A Advocacia-Geral da União (AGU) emite um alerta rigoroso a agentes públicos e gestores federais sobre as práticas proibidas durante o próximo ciclo eleitoral. A entidade reitera que a divulgação e a colaboração na disseminação de notícias falsas (fake news) ou desinformação, bem como o uso de bens e serviços públicos para favorecer candidaturas, podem resultar em punições severas por abuso de poder político e econômico. A diretriz visa garantir a lisura e a equidade do processo que culmina nas Eleições 2026, reforçando a necessidade de uma atuação estritamente imparcial e dentro da legalidade.
A orientação da AGU, detalhada em sua mais recente cartilha, destaca que servidores e ocupantes de cargos eletivos estão proibidos de transformar eventos oficiais em atos de campanha. A participação em atividades de cunho eleitoral é permitida apenas fora do horário de trabalho, evitando qualquer confusão entre a função pública e interesses partidários. Esta medida busca blindar a máquina estatal de manipulações e garantir que os recursos públicos sejam utilizados exclusivamente para o benefício da coletividade, e não para promoção individual ou de grupo político.
Combate à Desinformação: A Veda Eterna nas Redes Sociais
Um dos pontos cruciais da cartilha é a proibição categórica da disseminação de desinformação. “É permanentemente vedada a disseminação, o endosso ou o compartilhamento de informações sabidamente falsas, descontextualizadas ou não verificadas [fake news], bem como de conteúdos que promovam discurso de ódio, discriminação, incitação à violência, ataques pessoais, desqualificação moral ou afronta à dignidade de pessoas ou grupos”, alerta o documento. Esta orientação sublinha a responsabilidade individual de cada agente público no ambiente digital.
O uso indevido das redes sociais por autoridades públicas assume uma dimensão crítica no período eleitoral. A AGU enfatiza que a visibilidade e o alcance desses indivíduos podem influenciar significativamente o debate democrático e, consequentemente, a confiança da sociedade nas instituições. A proibição não se restringe apenas à criação de conteúdo falso, mas também ao compartilhamento ou endosso de material enganoso, mesmo que produzido por terceiros. O impacto de uma única postagem pode ser amplificado, distorcendo a percepção pública e comprometendo a integridade do pleito.
Os Cinco Pilares da Administração Pública sob Holofote Eleitoral
A cartilha da AGU reafirma a obrigatoriedade de todos os agentes públicos observarem, no exercício de suas funções, os cinco princípios fundamentais da administração pública: legalidade, impessoalidade, moralidade, publicidade e eficiência. Estes pilares constituem a base para uma gestão transparente e ética, especialmente sensível durante a corrida eleitoral.

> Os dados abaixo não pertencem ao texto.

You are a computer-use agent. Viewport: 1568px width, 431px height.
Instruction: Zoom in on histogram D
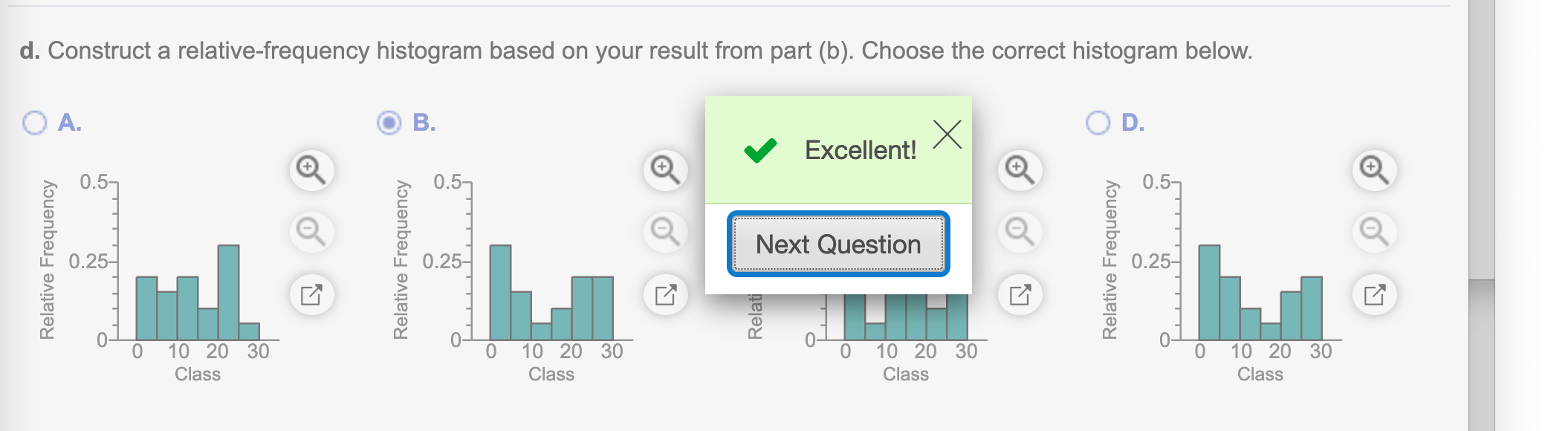[1374, 169]
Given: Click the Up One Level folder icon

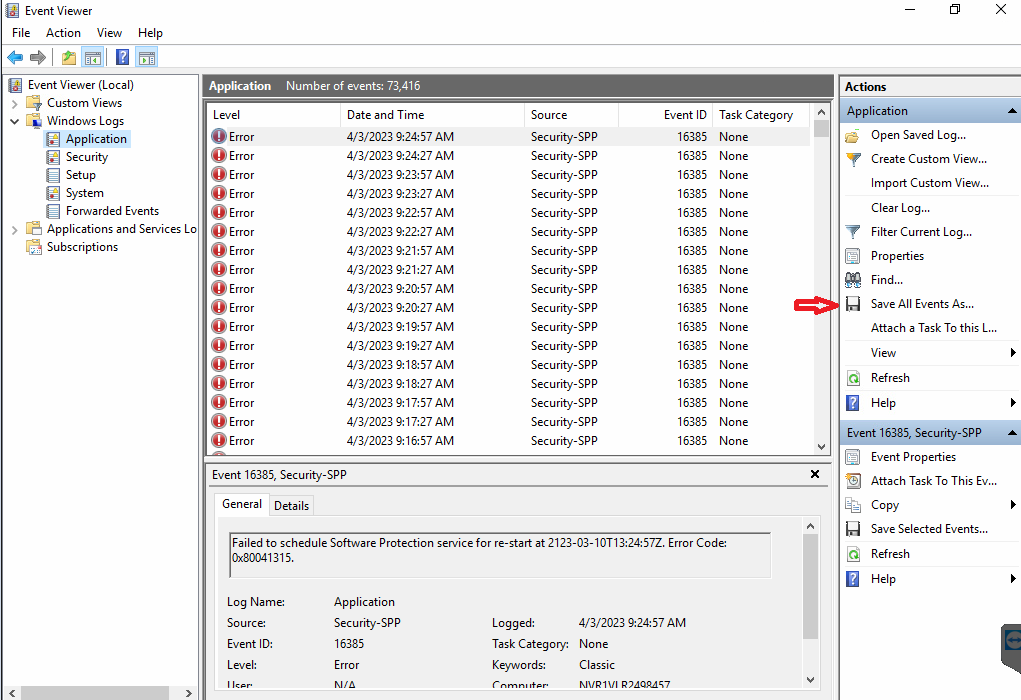Looking at the screenshot, I should coord(68,58).
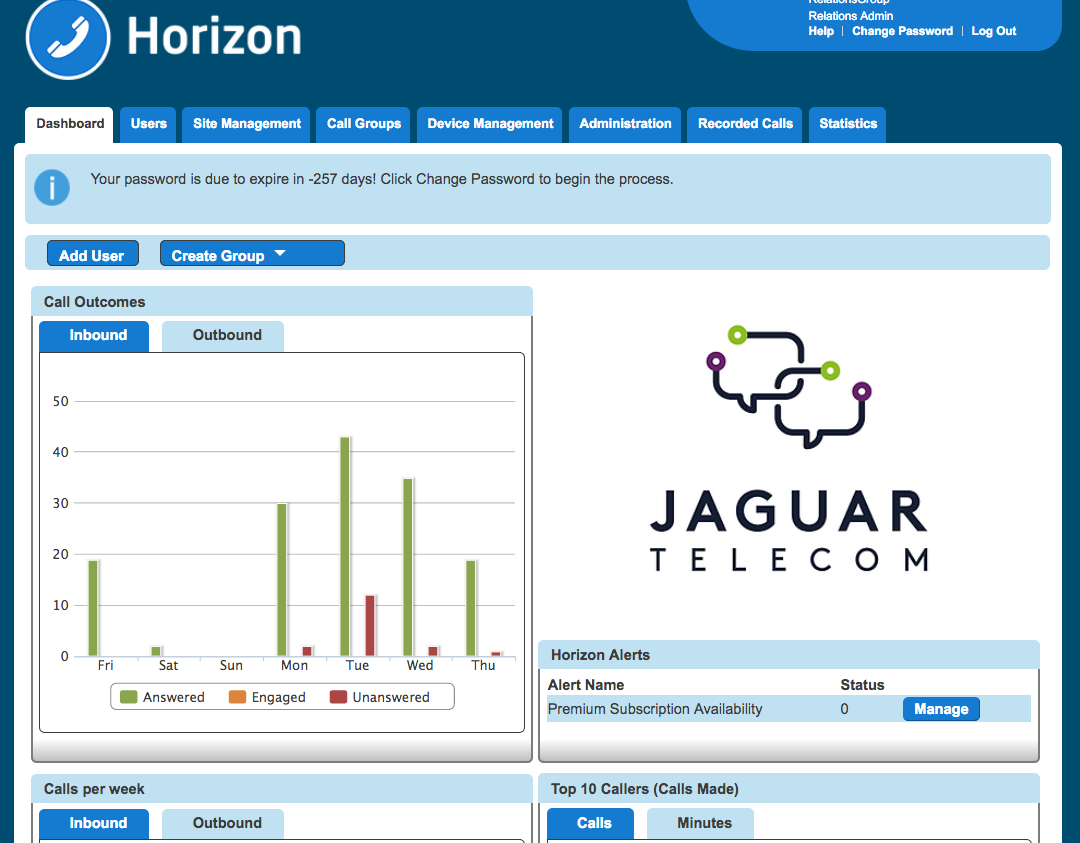Show Outbound data in Call Outcomes
1080x843 pixels.
[227, 336]

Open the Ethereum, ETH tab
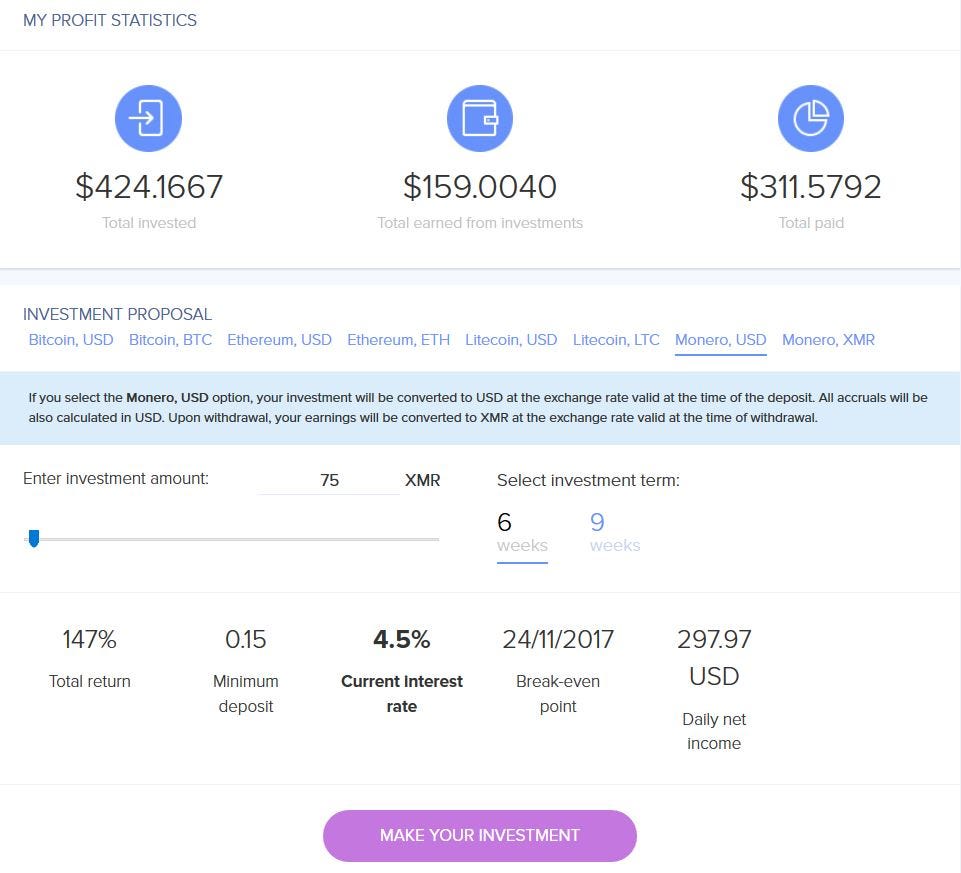click(398, 340)
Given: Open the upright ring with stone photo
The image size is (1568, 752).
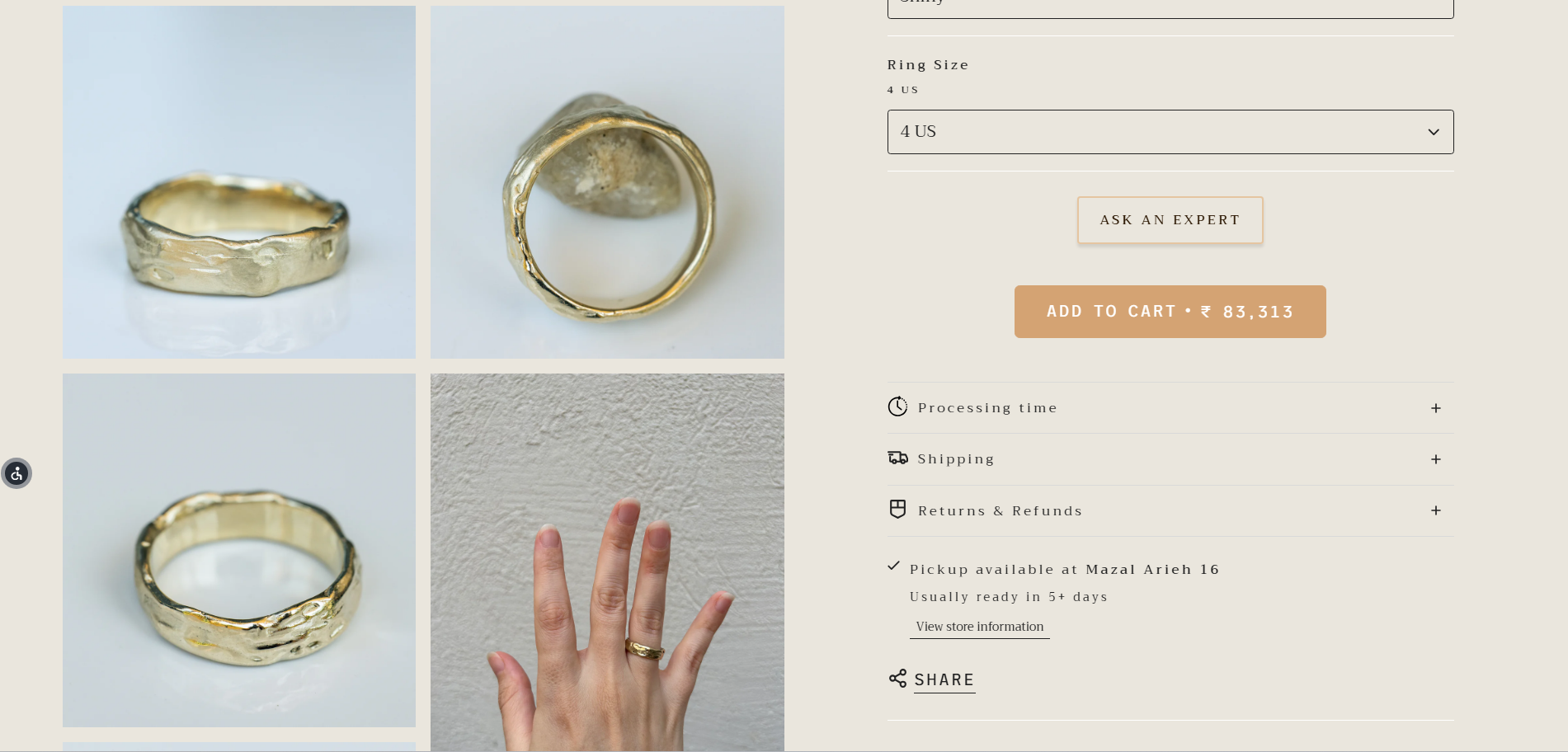Looking at the screenshot, I should tap(607, 182).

A legalidade exige que todas as ações estejam em conformidade com a lei. A impessoalidade impede o favoritismo ou perseguição de indivíduos. A moralidade impõe condutas éticas e de boa-fé. A publicidade determina a transparência dos atos administrativos. Finalmente, a eficiência busca a melhor performance na entrega de serviços públicos. Durante o período eleitoral, a violação de qualquer um desses princípios pode ter implicações diretas na legitimidade dos resultados e na percepção pública sobre a imparcialidade do Estado.
Cartilha Eleitoral: Um Guia Prático para Prevenir Irregularidades
Intitulada “Cartilha Eleitoral: Condutas Vedadas aos Agentes Públicos Federais nas Eleições 2026”, a publicação da Advocacia-Geral da União (AGU) chega à sua 11ª edição. Este instrumento atua como um guia de orientação prática, concebido para auxiliar agentes e gestores na tomada de decisões seguras no cotidiano administrativo eleitoral. O documento se estabelece como uma ferramenta essencial na prevenção de irregularidades e na conformidade das ações estatais, um esforço contínuo da AGU para fortalecer o arcabouço normativo das eleições brasileiras.
A longevidade da cartilha, agora em sua 11ª edição, demonstra a persistente necessidade de esclarecer e reiterar as normas que regem a conduta de agentes públicos em período eleitoral. A cada ciclo, novas nuances surgem, especialmente com o avanço tecnológico e a proliferação das plataformas digitais. O guia da AGU adapta-se a essas transformações, oferecendo um compilado atualizado de proibições e recomendações, consolidando-se como uma referência para evitar conflitos de interesse e desvios de finalidade.